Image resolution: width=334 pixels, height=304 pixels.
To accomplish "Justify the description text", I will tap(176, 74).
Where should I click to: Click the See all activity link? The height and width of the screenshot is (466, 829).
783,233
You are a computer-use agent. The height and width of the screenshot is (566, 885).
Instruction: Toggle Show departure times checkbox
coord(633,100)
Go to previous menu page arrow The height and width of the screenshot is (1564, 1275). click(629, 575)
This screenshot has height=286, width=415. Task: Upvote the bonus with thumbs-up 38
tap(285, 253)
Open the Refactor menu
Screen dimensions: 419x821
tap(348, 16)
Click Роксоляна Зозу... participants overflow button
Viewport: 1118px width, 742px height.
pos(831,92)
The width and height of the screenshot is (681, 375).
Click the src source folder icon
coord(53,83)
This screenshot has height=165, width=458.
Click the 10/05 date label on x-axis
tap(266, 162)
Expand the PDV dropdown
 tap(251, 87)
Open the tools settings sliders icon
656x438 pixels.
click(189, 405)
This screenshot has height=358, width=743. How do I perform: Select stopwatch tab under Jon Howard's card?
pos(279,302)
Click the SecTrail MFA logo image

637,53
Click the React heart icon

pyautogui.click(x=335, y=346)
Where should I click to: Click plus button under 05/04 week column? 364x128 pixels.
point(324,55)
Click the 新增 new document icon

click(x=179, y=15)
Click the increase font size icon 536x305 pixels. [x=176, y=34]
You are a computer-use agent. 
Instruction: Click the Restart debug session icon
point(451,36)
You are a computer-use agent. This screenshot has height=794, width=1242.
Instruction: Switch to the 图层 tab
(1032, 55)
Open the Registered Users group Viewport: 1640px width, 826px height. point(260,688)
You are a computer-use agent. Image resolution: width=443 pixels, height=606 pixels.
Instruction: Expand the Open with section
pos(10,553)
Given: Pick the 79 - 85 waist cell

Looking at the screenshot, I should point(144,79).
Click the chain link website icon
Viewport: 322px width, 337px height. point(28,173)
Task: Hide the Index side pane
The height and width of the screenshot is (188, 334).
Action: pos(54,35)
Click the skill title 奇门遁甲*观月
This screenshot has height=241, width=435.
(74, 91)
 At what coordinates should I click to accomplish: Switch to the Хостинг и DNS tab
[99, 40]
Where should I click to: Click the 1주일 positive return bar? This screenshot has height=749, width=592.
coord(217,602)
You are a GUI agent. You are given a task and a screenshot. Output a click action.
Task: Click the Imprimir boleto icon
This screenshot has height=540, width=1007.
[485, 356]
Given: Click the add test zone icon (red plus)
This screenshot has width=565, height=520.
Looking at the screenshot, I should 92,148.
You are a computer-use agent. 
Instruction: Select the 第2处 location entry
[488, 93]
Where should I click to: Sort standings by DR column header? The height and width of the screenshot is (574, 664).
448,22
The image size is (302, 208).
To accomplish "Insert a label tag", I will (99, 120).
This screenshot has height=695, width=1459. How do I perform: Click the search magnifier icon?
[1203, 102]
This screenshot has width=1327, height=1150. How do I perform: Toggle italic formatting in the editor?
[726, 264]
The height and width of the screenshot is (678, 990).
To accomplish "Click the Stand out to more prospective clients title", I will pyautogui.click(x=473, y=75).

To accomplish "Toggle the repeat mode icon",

○ ○ ○ ○ ○

_What is being asked:_ Mind each word and retype the entire listing above.

_Response box:_
Image resolution: width=334 pixels, height=304 pixels.
To accomplish "Justify the description text", I will tap(176, 74).
Where should I click to: Click the See all activity link? The height and width of the screenshot is (466, 829).
783,233
You are a computer-use agent. The height and width of the screenshot is (566, 885).
Instruction: Toggle Show departure times checkbox
coord(633,100)
Go to previous menu page arrow The height and width of the screenshot is (1564, 1275). click(629, 575)
This screenshot has height=286, width=415. Task: Upvote the bonus with thumbs-up 38
tap(285, 253)
Open the Refactor menu
Screen dimensions: 419x821
tap(348, 16)
Click Роксоляна Зозу... participants overflow button
Viewport: 1118px width, 742px height.
pos(831,92)
The width and height of the screenshot is (681, 375).
Click the src source folder icon
coord(53,83)
This screenshot has height=165, width=458.
Click the 10/05 date label on x-axis
tap(266, 162)
Expand the PDV dropdown
 tap(251, 87)
Open the tools settings sliders icon
656x438 pixels.
click(189, 405)
This screenshot has height=358, width=743. How do I perform: Select stopwatch tab under Jon Howard's card?
pos(279,302)
Click the SecTrail MFA logo image

637,53
Click the React heart icon

pyautogui.click(x=335, y=346)
Where should I click to: Click plus button under 05/04 week column? 364x128 pixels.
point(324,55)
Click the 新增 new document icon

click(x=179, y=15)
Click the increase font size icon 536x305 pixels. [x=176, y=34]
You are a computer-use agent. 
Instruction: Click the Restart debug session icon
point(451,36)
You are a computer-use agent. This screenshot has height=794, width=1242.
Instruction: Switch to the 图层 tab
(1032, 55)
Open the Registered Users group Viewport: 1640px width, 826px height. point(260,688)
You are a computer-use agent. Image resolution: width=443 pixels, height=606 pixels.
Instruction: Expand the Open with section
pos(10,553)
Given: Pick the 79 - 85 waist cell

Looking at the screenshot, I should point(144,79).
Click the chain link website icon
Viewport: 322px width, 337px height. point(28,173)
Task: Hide the Index side pane
The height and width of the screenshot is (188, 334).
Action: pos(54,35)
Click the skill title 奇门遁甲*观月
This screenshot has height=241, width=435.
(74, 91)
 At what coordinates should I click to accomplish: Switch to the Хостинг и DNS tab
[99, 40]
Where should I click to: Click the 1주일 positive return bar? This screenshot has height=749, width=592.
coord(217,602)
You are a GUI agent. You are given a task and a screenshot. Output a click action.
Task: Click the Imprimir boleto icon
This screenshot has height=540, width=1007.
[485, 356]
Given: Click the add test zone icon (red plus)
This screenshot has width=565, height=520.
Looking at the screenshot, I should 92,148.
You are a computer-use agent. 
Instruction: Select the 第2处 location entry
[488, 93]
Where should I click to: Sort standings by DR column header? The height and width of the screenshot is (574, 664).
448,22
The image size is (302, 208).
To accomplish "Insert a label tag", I will (99, 120).
This screenshot has height=695, width=1459. How do I perform: Click the search magnifier icon?
[1203, 102]
This screenshot has width=1327, height=1150. How do I perform: Toggle italic formatting in the editor?
[726, 264]
The height and width of the screenshot is (678, 990).
To accomplish "Click the Stand out to more prospective clients title", I will pyautogui.click(x=473, y=75).

To accomplish "Toggle the repeat mode icon",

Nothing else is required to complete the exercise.